- [Written instruction] Please render the stretch of material from its first line through the line containing "Looking at the screenshot, I should point(49,35)." as a JSON list of strings, one string per line, with blank lines left out.

- [Exercise inputs]

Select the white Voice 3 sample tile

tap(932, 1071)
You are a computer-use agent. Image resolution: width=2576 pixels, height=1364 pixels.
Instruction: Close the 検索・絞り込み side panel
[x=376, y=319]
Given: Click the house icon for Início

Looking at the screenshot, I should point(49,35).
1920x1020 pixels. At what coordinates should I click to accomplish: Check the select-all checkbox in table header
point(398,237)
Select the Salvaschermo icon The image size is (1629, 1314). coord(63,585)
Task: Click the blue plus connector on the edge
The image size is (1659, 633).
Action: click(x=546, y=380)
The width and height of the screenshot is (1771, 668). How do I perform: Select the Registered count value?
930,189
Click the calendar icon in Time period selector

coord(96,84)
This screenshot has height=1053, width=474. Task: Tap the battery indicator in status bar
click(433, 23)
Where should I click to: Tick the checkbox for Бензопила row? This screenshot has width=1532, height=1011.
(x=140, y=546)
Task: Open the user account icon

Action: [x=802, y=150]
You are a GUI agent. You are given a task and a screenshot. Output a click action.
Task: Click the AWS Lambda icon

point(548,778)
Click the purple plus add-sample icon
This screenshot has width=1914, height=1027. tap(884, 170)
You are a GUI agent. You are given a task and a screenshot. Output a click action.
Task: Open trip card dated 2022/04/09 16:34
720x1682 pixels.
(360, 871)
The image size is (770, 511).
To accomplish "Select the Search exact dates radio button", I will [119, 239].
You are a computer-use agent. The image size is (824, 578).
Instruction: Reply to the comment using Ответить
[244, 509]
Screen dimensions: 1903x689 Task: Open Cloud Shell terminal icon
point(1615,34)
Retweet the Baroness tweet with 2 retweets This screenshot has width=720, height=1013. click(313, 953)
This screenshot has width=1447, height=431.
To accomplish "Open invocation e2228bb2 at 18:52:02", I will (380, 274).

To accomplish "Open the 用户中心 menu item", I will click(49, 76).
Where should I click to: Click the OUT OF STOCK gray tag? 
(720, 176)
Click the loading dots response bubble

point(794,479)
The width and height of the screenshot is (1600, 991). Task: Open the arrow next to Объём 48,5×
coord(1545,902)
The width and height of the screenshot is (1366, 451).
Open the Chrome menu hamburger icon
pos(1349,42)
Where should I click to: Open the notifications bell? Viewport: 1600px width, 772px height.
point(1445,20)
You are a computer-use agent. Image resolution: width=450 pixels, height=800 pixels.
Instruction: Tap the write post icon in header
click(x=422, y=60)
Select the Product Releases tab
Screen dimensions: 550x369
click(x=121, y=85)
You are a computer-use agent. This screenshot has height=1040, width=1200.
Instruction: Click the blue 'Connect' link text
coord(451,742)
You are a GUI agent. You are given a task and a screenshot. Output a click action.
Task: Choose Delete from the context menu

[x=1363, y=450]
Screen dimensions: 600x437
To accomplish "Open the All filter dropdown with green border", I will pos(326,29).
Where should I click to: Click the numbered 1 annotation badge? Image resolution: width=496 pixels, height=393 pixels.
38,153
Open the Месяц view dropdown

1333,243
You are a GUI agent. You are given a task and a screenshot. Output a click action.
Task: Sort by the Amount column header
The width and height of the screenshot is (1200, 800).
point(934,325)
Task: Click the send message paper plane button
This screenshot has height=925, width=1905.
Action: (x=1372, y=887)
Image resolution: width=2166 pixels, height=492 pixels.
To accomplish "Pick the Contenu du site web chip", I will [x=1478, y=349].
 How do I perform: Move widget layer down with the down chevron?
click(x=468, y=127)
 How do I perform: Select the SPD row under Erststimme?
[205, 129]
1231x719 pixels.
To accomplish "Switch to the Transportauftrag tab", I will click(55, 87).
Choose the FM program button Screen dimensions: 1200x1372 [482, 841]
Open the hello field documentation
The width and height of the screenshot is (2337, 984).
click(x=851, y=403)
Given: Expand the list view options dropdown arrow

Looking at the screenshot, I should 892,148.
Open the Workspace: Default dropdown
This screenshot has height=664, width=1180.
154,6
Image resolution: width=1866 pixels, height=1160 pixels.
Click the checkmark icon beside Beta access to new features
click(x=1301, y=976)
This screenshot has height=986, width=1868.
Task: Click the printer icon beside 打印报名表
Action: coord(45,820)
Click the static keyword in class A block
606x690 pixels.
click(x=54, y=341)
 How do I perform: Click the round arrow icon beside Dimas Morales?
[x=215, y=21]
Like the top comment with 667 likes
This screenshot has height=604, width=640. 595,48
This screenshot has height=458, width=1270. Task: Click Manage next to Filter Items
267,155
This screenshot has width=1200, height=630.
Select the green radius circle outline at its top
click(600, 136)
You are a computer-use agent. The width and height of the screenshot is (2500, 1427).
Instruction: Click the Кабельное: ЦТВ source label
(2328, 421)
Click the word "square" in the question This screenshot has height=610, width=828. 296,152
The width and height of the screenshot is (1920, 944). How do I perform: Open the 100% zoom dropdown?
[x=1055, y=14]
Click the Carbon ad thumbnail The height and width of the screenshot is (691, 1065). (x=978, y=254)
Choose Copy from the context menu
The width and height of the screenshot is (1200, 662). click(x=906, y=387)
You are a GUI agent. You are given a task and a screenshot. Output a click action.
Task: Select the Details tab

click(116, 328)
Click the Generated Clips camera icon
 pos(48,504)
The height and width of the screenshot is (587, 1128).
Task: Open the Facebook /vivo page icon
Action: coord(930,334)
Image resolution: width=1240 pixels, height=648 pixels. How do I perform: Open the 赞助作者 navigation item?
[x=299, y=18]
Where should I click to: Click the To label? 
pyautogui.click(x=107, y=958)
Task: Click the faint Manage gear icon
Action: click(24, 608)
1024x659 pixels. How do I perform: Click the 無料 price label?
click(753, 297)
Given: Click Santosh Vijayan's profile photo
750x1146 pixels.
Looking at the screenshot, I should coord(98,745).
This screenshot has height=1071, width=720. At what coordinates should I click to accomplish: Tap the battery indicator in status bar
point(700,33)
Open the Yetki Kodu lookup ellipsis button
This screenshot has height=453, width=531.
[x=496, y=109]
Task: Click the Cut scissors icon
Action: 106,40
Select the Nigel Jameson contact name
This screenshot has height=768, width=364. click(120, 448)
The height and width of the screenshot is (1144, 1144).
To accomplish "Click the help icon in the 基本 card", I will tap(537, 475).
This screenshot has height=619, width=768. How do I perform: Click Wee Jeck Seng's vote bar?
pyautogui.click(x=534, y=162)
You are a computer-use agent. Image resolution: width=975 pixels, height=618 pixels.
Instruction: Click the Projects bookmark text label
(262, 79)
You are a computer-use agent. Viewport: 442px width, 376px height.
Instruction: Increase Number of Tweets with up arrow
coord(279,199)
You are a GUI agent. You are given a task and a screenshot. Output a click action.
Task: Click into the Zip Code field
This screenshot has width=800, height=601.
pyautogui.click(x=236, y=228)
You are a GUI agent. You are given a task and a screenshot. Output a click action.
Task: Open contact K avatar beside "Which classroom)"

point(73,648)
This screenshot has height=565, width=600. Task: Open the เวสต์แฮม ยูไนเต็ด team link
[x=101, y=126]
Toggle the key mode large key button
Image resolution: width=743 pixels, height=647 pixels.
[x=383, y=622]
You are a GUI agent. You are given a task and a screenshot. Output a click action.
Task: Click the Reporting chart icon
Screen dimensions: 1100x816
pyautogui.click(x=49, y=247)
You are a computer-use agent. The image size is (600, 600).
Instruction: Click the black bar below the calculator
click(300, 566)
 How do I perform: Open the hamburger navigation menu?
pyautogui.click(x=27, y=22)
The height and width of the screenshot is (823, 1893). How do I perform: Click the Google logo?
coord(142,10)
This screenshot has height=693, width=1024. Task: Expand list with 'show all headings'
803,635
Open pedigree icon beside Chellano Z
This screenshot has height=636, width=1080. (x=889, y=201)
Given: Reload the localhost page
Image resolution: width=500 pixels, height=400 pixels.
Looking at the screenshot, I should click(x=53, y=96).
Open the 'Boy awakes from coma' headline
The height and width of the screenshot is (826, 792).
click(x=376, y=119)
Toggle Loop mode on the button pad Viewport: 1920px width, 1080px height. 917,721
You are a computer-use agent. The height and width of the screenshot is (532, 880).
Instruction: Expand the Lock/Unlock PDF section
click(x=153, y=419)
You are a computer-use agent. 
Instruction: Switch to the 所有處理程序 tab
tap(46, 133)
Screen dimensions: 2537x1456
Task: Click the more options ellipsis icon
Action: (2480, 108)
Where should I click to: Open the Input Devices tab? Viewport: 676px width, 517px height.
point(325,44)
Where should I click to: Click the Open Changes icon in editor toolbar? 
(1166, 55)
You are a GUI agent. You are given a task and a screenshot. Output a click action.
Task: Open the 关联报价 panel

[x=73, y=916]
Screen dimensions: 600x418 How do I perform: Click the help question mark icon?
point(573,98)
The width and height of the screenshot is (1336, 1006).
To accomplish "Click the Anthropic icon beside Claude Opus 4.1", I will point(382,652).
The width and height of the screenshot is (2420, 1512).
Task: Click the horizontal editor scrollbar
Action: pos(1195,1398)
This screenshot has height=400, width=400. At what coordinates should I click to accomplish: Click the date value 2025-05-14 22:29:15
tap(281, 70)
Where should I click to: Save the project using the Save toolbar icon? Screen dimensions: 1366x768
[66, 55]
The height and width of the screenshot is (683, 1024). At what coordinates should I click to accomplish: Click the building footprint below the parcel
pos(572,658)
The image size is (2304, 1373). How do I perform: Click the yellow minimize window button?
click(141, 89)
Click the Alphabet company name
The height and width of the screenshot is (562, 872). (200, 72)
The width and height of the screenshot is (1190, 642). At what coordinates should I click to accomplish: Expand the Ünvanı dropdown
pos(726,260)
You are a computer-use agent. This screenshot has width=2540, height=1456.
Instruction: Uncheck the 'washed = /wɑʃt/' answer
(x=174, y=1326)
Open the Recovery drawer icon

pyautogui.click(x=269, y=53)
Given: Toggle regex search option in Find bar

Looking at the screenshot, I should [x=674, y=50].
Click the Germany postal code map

- [Task answer]
[
  "Select the white Voice 3 sample tile",
  "tap(932, 1071)",
  "You are a computer-use agent. Image resolution: width=2576 pixels, height=1364 pixels.",
  "Instruction: Close the 検索・絞り込み side panel",
  "[x=376, y=319]",
  "Given: Click the house icon for Início",
  "Looking at the screenshot, I should point(49,35)."
]